══ RECORDS FOR PROCESSING

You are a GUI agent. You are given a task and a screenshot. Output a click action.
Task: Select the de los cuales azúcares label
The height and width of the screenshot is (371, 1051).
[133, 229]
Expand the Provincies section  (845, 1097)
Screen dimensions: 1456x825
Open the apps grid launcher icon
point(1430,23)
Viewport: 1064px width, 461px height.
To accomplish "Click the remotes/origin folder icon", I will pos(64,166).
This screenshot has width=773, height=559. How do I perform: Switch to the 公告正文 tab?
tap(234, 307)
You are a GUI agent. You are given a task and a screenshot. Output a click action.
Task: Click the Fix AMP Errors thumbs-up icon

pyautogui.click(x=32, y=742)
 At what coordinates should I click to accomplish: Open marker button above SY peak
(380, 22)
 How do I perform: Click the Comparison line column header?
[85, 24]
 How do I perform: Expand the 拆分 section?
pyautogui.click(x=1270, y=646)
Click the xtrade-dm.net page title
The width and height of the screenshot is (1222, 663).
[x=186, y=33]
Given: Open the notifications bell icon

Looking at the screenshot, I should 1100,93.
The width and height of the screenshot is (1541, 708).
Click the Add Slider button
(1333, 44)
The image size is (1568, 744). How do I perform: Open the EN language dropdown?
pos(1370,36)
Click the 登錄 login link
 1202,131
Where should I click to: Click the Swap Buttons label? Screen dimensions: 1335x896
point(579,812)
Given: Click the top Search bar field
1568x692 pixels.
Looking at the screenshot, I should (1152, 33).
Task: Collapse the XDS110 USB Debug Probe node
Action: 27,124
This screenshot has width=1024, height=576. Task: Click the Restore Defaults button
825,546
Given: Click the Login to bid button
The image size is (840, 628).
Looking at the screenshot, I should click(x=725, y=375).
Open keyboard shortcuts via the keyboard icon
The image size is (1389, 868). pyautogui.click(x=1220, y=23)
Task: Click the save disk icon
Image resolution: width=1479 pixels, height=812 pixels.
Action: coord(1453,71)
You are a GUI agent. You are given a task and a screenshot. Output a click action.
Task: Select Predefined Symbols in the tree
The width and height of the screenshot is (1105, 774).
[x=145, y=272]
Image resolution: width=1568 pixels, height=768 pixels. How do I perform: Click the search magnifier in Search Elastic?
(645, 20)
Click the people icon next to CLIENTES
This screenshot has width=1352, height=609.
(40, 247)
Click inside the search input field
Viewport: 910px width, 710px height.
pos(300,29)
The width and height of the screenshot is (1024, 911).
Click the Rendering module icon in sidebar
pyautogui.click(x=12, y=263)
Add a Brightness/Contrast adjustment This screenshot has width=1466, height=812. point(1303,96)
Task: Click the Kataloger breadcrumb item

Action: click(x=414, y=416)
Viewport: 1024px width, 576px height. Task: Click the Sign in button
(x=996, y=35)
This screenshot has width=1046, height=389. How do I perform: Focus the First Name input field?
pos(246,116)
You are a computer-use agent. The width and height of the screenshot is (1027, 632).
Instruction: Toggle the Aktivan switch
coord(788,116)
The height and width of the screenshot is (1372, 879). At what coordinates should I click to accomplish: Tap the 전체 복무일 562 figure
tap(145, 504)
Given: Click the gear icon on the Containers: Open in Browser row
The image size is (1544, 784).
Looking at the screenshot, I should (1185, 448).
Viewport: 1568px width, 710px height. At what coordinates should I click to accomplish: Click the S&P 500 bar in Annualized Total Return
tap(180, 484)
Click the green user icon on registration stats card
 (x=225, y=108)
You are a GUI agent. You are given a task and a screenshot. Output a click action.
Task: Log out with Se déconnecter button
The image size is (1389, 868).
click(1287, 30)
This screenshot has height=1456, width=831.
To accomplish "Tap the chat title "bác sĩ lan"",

════

_EXERCISE PROMPT_:
Rewrite all of the items above, replacing every "icon" with "symbol" and leaving everything else unchanged.

_FINAL RESULT_:
You are a GUI agent. You are given a task and a screenshot. Output a click action.
Task: Select the de los cuales azúcares label
The height and width of the screenshot is (371, 1051).
[133, 229]
Expand the Provincies section  (845, 1097)
Screen dimensions: 1456x825
Open the apps grid launcher symbol
point(1430,23)
Viewport: 1064px width, 461px height.
To accomplish "Click the remotes/origin folder symbol", I will pos(64,166).
This screenshot has width=773, height=559. How do I perform: Switch to the 公告正文 tab?
tap(234, 307)
You are a GUI agent. You are given a task and a screenshot. Output a click action.
Task: Click the Fix AMP Errors thumbs-up symbol

pyautogui.click(x=32, y=742)
 At what coordinates should I click to accomplish: Open marker button above SY peak
(380, 22)
 How do I perform: Click the Comparison line column header?
[85, 24]
 How do I perform: Expand the 拆分 section?
pyautogui.click(x=1270, y=646)
Click the xtrade-dm.net page title
The width and height of the screenshot is (1222, 663).
[x=186, y=33]
Given: Open the notifications bell symbol

Looking at the screenshot, I should 1100,93.
The width and height of the screenshot is (1541, 708).
Click the Add Slider button
(1333, 44)
The image size is (1568, 744). How do I perform: Open the EN language dropdown?
pos(1370,36)
Click the 登錄 login link
 1202,131
Where should I click to: Click the Swap Buttons label? Screen dimensions: 1335x896
point(579,812)
Given: Click the top Search bar field
1568x692 pixels.
Looking at the screenshot, I should (1152, 33).
Task: Collapse the XDS110 USB Debug Probe node
Action: 27,124
This screenshot has width=1024, height=576. Task: Click the Restore Defaults button
825,546
Given: Click the Login to bid button
The image size is (840, 628).
Looking at the screenshot, I should click(x=725, y=375).
Open keyboard shortcuts via the keyboard symbol
The image size is (1389, 868). pyautogui.click(x=1220, y=23)
Task: Click the save disk symbol
Image resolution: width=1479 pixels, height=812 pixels.
Action: coord(1453,71)
You are a GUI agent. You are given a task and a screenshot. Output a click action.
Task: Select Predefined Symbols in the tree
The width and height of the screenshot is (1105, 774).
[x=145, y=272]
Image resolution: width=1568 pixels, height=768 pixels. How do I perform: Click the search magnifier in Search Elastic?
(645, 20)
Click the people symbol next to CLIENTES
This screenshot has width=1352, height=609.
(40, 247)
Click inside the search input field
Viewport: 910px width, 710px height.
pos(300,29)
The width and height of the screenshot is (1024, 911).
Click the Rendering module symbol in sidebar
pyautogui.click(x=12, y=263)
Add a Brightness/Contrast adjustment This screenshot has width=1466, height=812. point(1303,96)
Task: Click the Kataloger breadcrumb item

Action: click(x=414, y=416)
Viewport: 1024px width, 576px height. Task: Click the Sign in button
(x=996, y=35)
This screenshot has width=1046, height=389. How do I perform: Focus the First Name input field?
pos(246,116)
You are a computer-use agent. The width and height of the screenshot is (1027, 632).
Instruction: Toggle the Aktivan switch
coord(788,116)
The height and width of the screenshot is (1372, 879). At what coordinates should I click to accomplish: Tap the 전체 복무일 562 figure
tap(145, 504)
Given: Click the gear symbol on the Containers: Open in Browser row
The image size is (1544, 784).
Looking at the screenshot, I should (1185, 448).
Viewport: 1568px width, 710px height. At what coordinates should I click to accomplish: Click the S&P 500 bar in Annualized Total Return
tap(180, 484)
Click the green user symbol on registration stats card
 (x=225, y=108)
You are a GUI agent. You are given a task and a screenshot. Output a click action.
Task: Log out with Se déconnecter button
The image size is (1389, 868).
click(1287, 30)
This screenshot has height=1456, width=831.
To accomplish "Tap the chat title "bác sĩ lan"",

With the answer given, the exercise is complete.